**Text passage:**
Any resources for code challenges or riddles? - krauses

I've seen a couple articles on HN regarding aptitude tests for finding qualified developers during a interview processes.  Being that I'm fairly new to the development world, I've found these tests to be an interesting way to challenge myself and gauge my own aptitude.  I found a couple of these challenges through a recent article on HN http://www.codinghorror.com/blog/2007/02/why-cant-programmers-program.html.<p>Does anyone know where I can find more random challenges?  Someone pointed me to codegolf.com but the site seems to be down.
======
Jun8
I'll recommend two books: _Programming Interviews Exposed: Secrets to Landing
Your Next Job, 2nd Edition_ and _Puzzles for Programmers and Pros_. Especially
the latter is a great resource to sharpen your skills on puzzle type
questions. Also, there's the classic _How Would You Move Mt. Fuji_ about
puzzle questions.

------
tiffani
Try
[http://uva.onlinejudge.org/index.php?option=com_onlinejudge&...](http://uva.onlinejudge.org/index.php?option=com_onlinejudge&Itemid=8)
(UVa Online Problem Set Judge). That used to be the ACM Valladolid Online
Judge, but at some point they changed servers.

This one's more intended for high school folks (hadn't touched them since
then), but try out USACO's training website. Anybody can sign up and do
problems. <http://train.usaco.org/usacogate>

Both of these sites test your algorithmic knowledge, too, but that's always
nice to brush up on anyway.

**Information supplied:**

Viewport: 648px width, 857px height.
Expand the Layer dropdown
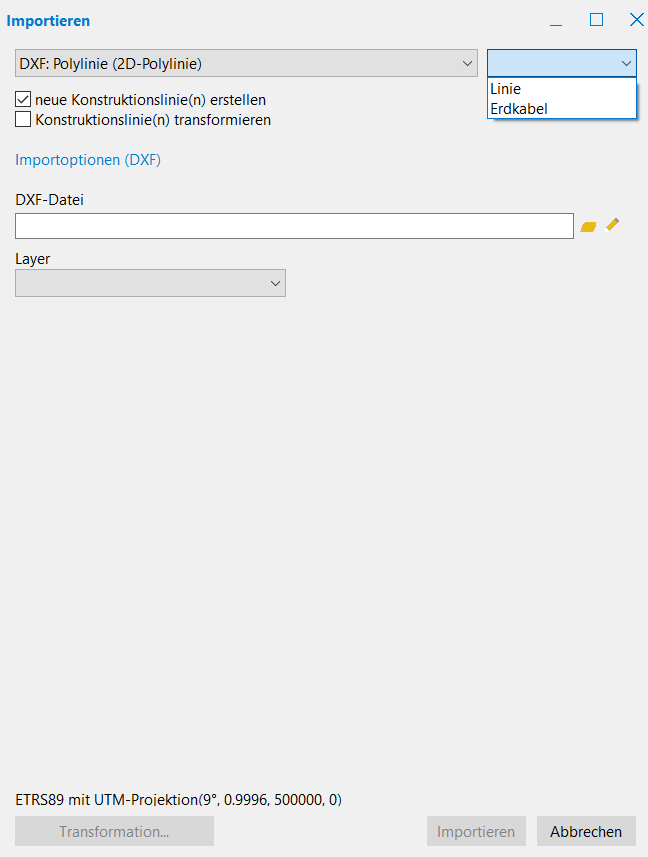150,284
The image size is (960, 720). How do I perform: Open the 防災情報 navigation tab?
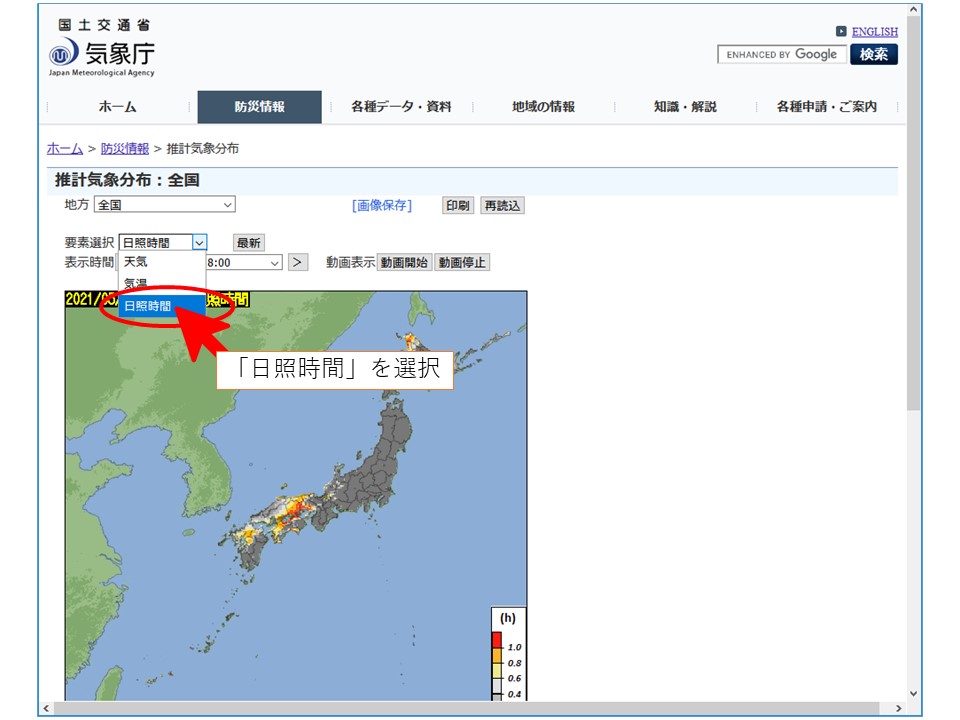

**Problems:**
**1)** Check each statement below against the forum thread about code-challenge resources, answering yes or no and quoting the words from the thread that settle it. (a) The person who started the thread says codegolf.com appears to be down. (b) The UVa Online Problem Set Judge was once the ACM Valladolid Online Judge. (c) USACO's training website is open only to high school students.
**2)** Reproduce the passage of the forum thread about code-challenge resources starting at "(UVa Online Problem" and ending at "up on anyway.".
**3)** Write the next part of the forum thread about code-challenge resources, picking up after its final sentence.

**Final results:**
**1)**
(a) Yes: "Someone pointed me to codegolf.com but the site seems to be down."
(b) Yes: "That used to be the ACM Valladolid Online Judge, but at some point they changed servers."
(c) No: "Anybody can sign up and do problems."

**2)**
(UVa Online Problem Set Judge). That used to be the ACM Valladolid Online
Judge, but at some point they changed servers.

This one's more intended for high school folks (hadn't touched them since
then), but try out USACO's training website. Anybody can sign up and do
problems. <http://train.usaco.org/usacogate>

Both of these sites test your algorithmic knowledge, too, but that's always
nice to brush up on anyway.

**3)**
------
kobs
TopCoder, where you can challenge others and win prizes:
<http://www.topcoder.com/>

SPOJ: <http://www.spoj.pl/>

------
anoved
It may not be exactly what you desire, but Project Euler
(<http://projecteuler.net/>) presents a series of mathematical problems of
variable difficulty. Working out solutions in code is a great problem-solving
exercise, in my opinion.

------
AmberS
<http://programmerpuzzlers.com/>

Contains logic and (eventually) pseudo-coding puzzles, but all fitting into
the realm of brain benders and technical interview questions.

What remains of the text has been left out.